Après 23 ans de mariage avec le roi Louis XIII, La reine Anne d’Autriche met enfin au monde le petit Louis Dieudonné, futur Louis XIV. Ce dernier voit le jour en 1638 au château de Saint-Germain en Laye, la reine ne sera finalement pas répudiée. Anne d’Autriche va également pouvoir tenir la promesse qu’elle avait faite à Dieu de faire édifier une église monumentale si celui-ci lui envoyait l’héritier tant attendu.

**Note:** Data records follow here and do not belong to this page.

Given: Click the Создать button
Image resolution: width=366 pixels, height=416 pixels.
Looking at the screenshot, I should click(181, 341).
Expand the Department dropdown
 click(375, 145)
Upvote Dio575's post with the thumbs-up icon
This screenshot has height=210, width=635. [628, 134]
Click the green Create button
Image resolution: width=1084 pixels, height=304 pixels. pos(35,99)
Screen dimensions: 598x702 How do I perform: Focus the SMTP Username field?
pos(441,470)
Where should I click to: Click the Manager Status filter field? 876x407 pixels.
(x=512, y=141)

Ainsi, en 1645, Anne d’Autriche mande l’architecte François Mansart pour ajouter une église et un palais au couvent du Val-de-Grâce qu’elle fréquentait régulièrement. Les travaux prirent fin en 1669 après un long retard dû aux travaux de consolidations des anciens vides de carrière qui sous-minaient les lieux.

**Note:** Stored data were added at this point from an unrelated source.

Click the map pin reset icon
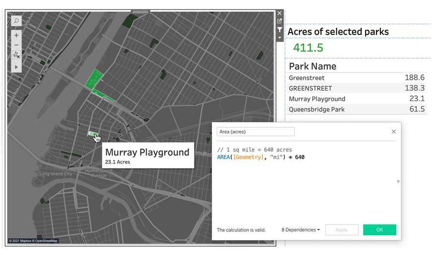Screen dimensions: 434x253 point(16,55)
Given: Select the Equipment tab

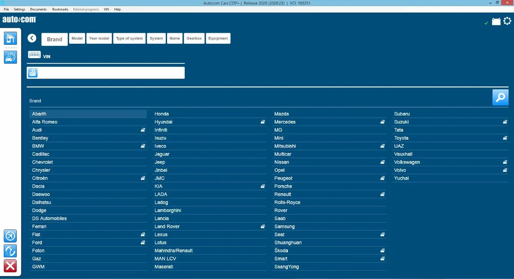Looking at the screenshot, I should click(x=218, y=38).
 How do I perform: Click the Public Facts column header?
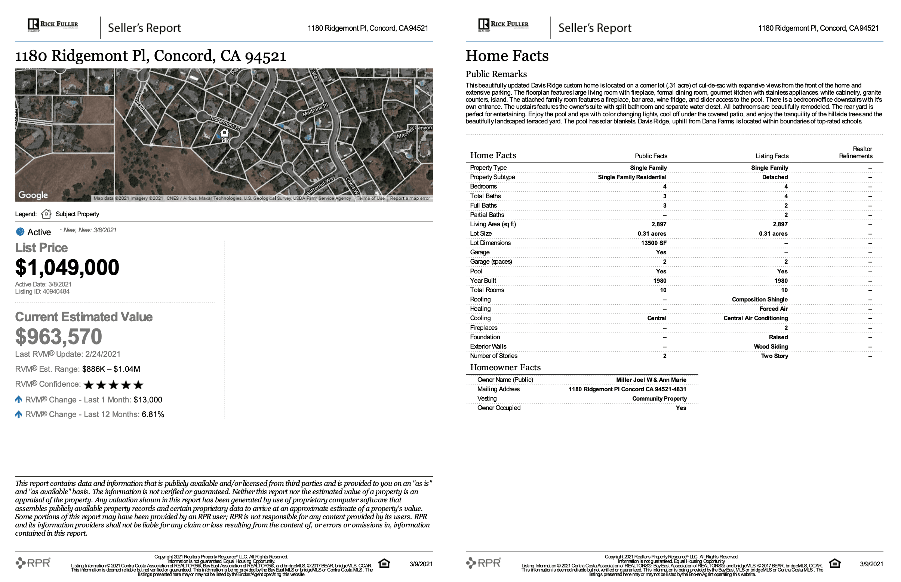point(651,156)
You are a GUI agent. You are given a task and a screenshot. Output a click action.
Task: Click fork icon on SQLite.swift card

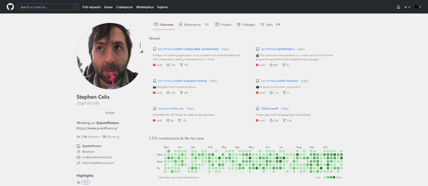coord(284,120)
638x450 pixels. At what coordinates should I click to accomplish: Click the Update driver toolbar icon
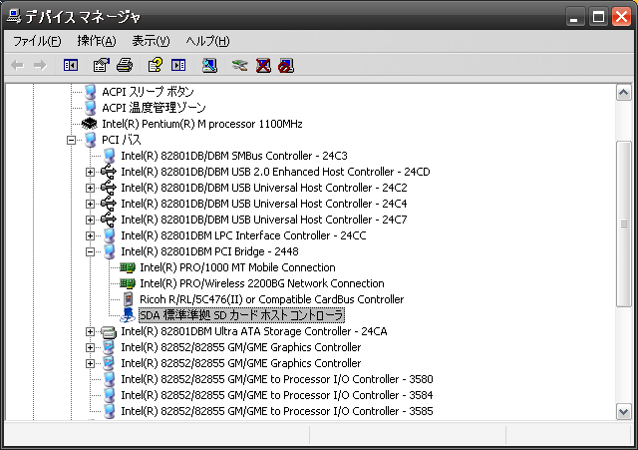tap(239, 66)
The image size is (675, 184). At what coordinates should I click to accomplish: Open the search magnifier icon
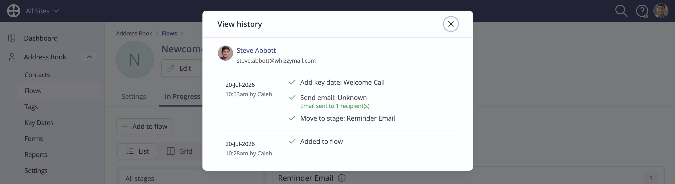(x=621, y=11)
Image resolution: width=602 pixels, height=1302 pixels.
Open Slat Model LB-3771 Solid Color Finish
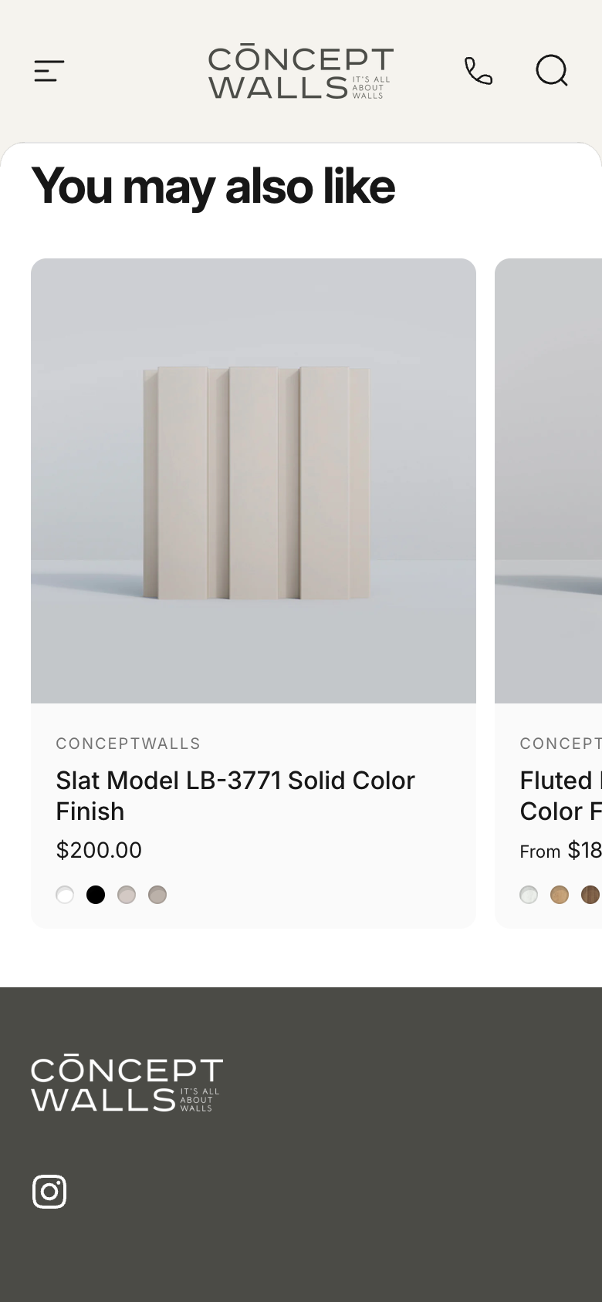tap(235, 796)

Il en résulte un ensemble de style baroque d’une beauté exceptionnelle, doté d’un cloître bas surmonté d’un cloître haut, reste un élément rare du patrimoine architectural français.

Le chœur des religieuses, l’escalier de la reine, la chapelle royale avec son baldaquin de 19 mètres de haut et sa coupole entièrement peinte en fresques par le célèbre Pierre Mignard, l’Oratoire de la reine, la chapelle de la communion et ses peintures réalisées par Philippe de Champaigne, l’apothicairerie des Invalides et sa riche collection de pots à onguents, albarellis et chevrettes, sont autant de splendeurs qui ne manqueront pas d’émerveiller l’œil du visiteurs.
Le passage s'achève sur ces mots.